**Data to process:**

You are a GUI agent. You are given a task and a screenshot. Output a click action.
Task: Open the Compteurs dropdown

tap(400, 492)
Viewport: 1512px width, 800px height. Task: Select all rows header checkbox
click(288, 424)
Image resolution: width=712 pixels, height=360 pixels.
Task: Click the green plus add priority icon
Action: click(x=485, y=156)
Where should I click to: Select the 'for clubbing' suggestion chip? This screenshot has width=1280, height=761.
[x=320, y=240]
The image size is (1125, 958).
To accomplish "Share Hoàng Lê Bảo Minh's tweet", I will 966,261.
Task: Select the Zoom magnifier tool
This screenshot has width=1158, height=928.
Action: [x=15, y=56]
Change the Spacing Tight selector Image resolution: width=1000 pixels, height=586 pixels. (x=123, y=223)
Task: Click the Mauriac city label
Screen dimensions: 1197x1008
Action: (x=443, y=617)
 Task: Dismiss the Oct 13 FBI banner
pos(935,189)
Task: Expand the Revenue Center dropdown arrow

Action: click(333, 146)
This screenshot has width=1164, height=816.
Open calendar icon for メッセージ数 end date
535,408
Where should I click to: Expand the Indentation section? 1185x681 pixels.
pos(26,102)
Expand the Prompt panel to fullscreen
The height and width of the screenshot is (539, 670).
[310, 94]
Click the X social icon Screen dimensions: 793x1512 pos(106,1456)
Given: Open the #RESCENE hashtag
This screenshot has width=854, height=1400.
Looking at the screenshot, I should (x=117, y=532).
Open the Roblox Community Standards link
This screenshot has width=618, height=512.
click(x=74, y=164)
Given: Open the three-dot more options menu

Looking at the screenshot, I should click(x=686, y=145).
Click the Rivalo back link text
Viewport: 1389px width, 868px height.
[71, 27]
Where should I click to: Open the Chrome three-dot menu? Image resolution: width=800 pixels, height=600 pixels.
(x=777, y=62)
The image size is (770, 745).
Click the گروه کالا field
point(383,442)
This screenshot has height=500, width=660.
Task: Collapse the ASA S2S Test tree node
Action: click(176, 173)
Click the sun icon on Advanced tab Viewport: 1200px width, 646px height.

**What to produce:** Sift the material for lines with the string "size". Copy each one found.

**Output of the task:**
The image size is (1125, 958).
The image size is (770, 745).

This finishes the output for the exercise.